Please let me know if you have any suggestions on where else to look for visual references to the design, or how best to explore its origins. Also, would it be accurate to assume that a coat of arms would have been given or awarded or authorized for a service that had been performed, or would there be another reason? As noted in an earlier post, I am very new to all this.
Given the likely Swiss origins of the coat of arms, I've tried looking through Rietstap's
Armorial Général, with some 120,000 coats of arms from all over Europe, but while he lists a number of Robert's, none of them match your coat of arms here. Of the closest ones, one (from Languedoc) has a single chevron with
two stars above it and a rose beneath it, while the other (to a Roberti from Flanders, dated 1652) has two chevrons with two stars above it and a lion's head beneath it. (And the colors in both instances are different from yours.)
I'm not sure of the best places to continue the search from here. There are very few Swiss armorials available in any form for us to look in.

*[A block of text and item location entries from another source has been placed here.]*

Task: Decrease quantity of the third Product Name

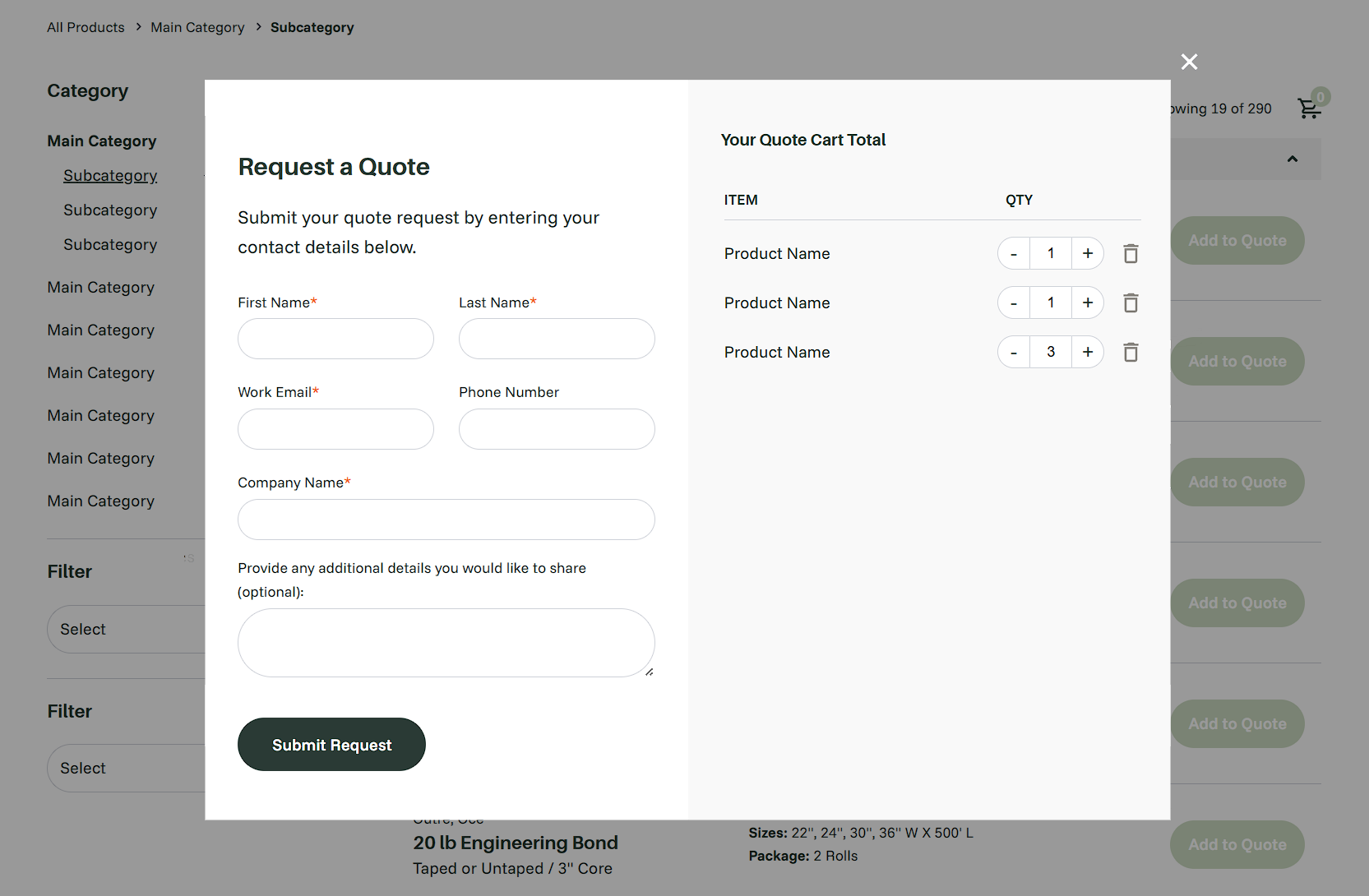Action: 1013,352
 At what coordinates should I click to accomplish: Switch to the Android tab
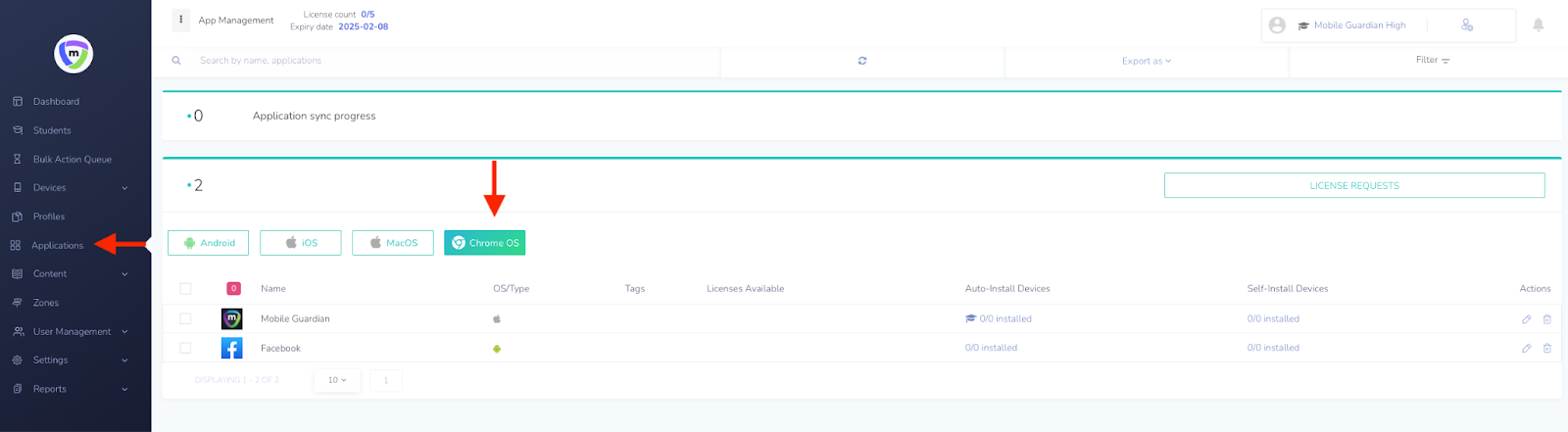pos(208,243)
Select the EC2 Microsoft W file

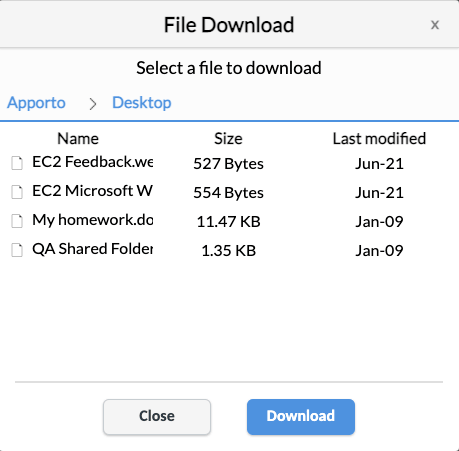click(92, 191)
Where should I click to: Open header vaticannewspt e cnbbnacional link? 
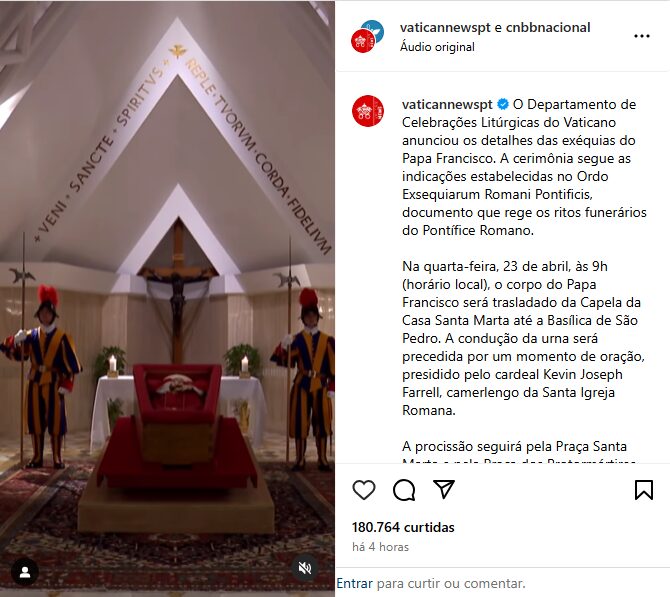[x=495, y=27]
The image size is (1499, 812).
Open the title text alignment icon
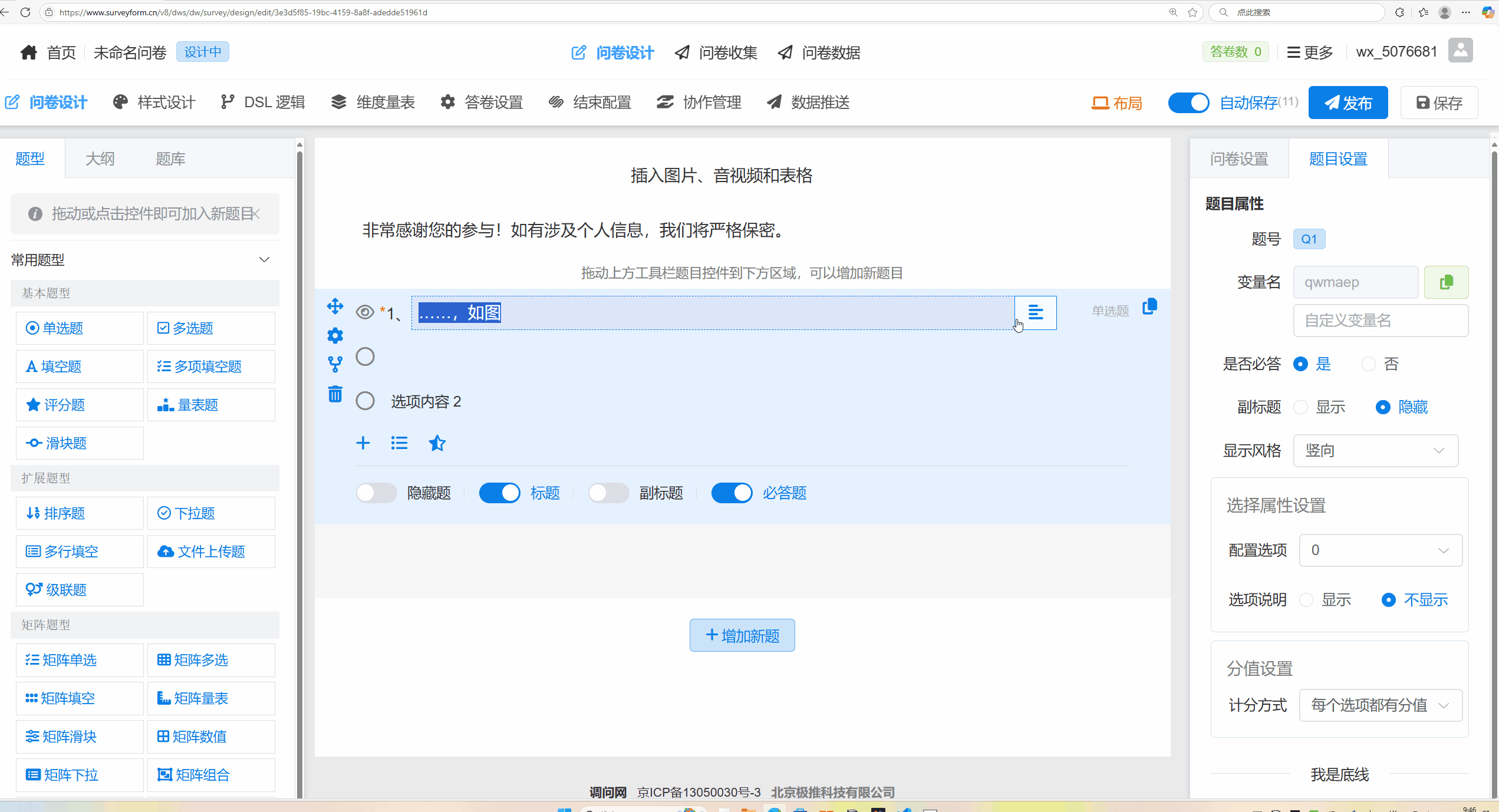point(1035,312)
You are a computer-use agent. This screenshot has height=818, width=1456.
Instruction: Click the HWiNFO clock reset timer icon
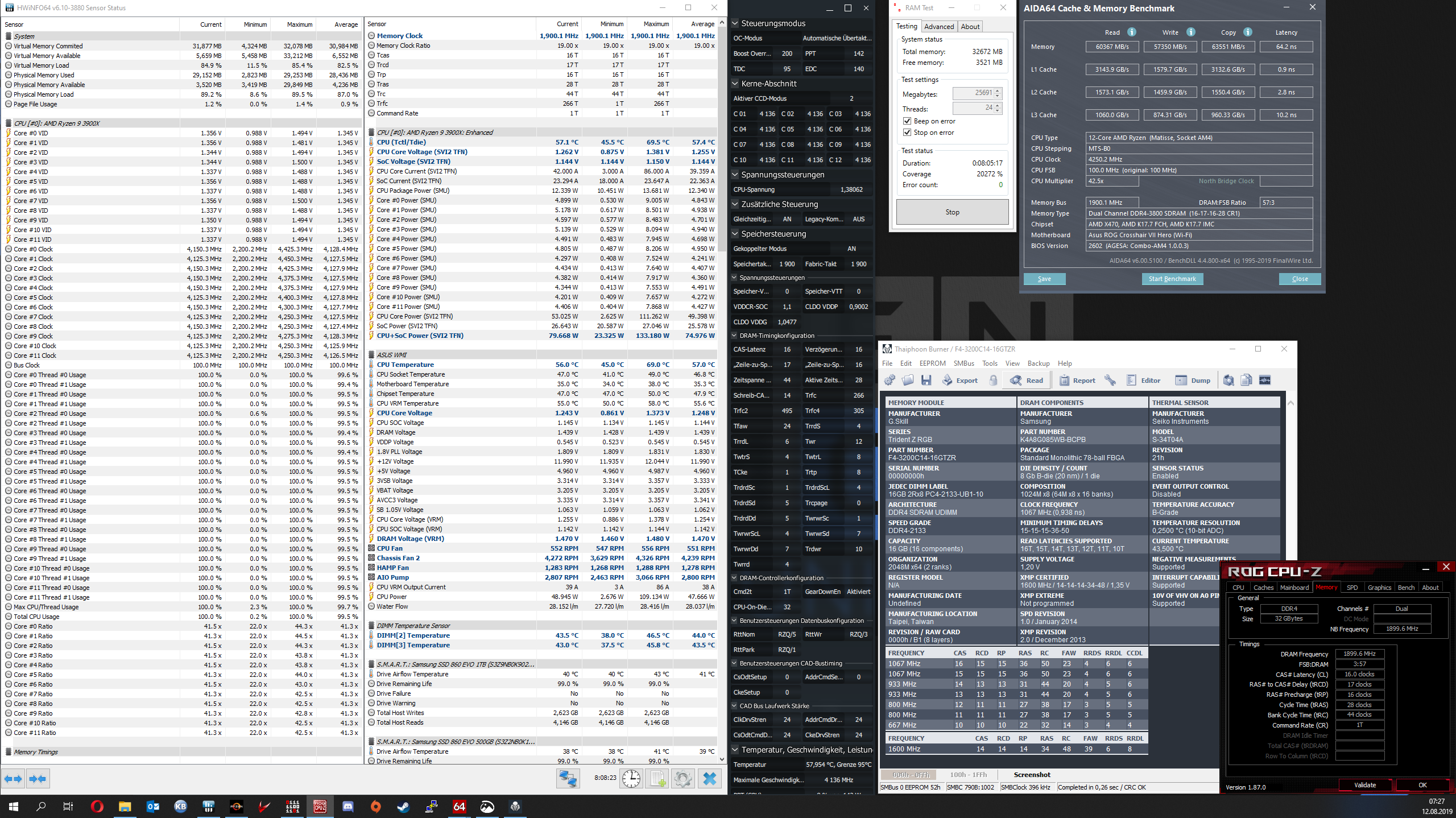631,778
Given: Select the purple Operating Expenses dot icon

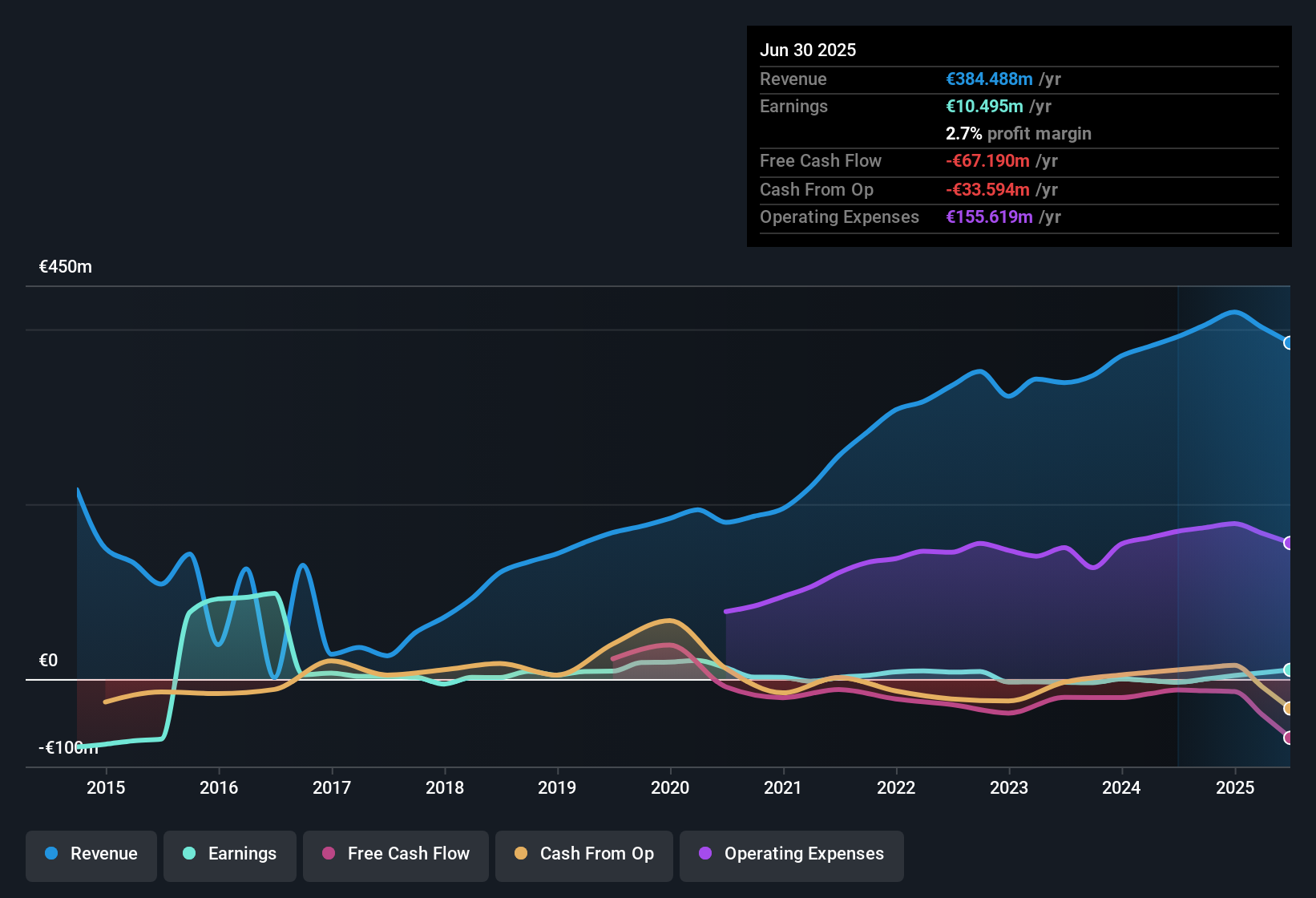Looking at the screenshot, I should pyautogui.click(x=704, y=854).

As for the reason for having the coat of arms, while in many countries they are granted for various kinds of service, in many other instances they are simply self-assumed; that is to say, the person using the arms just started using them. This can be especially true in countries, like Switzerland, where there was no granting authority (such as the English College of Arms) or crowned head to give such coats. In other instances, as still happens today unfortunately, a person may go to a painter or artist and ask for a drawing of their "family coat of arms," and receive a drawing of a coat of arm with their surname attached to it, but which may not belong to their family line at all, but only to another family with the same (or a similar) surname). This sort of "bucket shop heraldry" has been going on for centuries. (I've researched instances of this in early 18th Century New England, for example.)
So the bottom line, I'm afraid, is that until we can know more about the origins of the coat of arms itself, it's very difficult to say why, or even whether, it was granted or awarded.
I'm sorry that I haven't been of greater help to you in tracking down this coat of arms. If you have any additional questions, or if I can be of further assistance to you, please don't hesitate to ask here.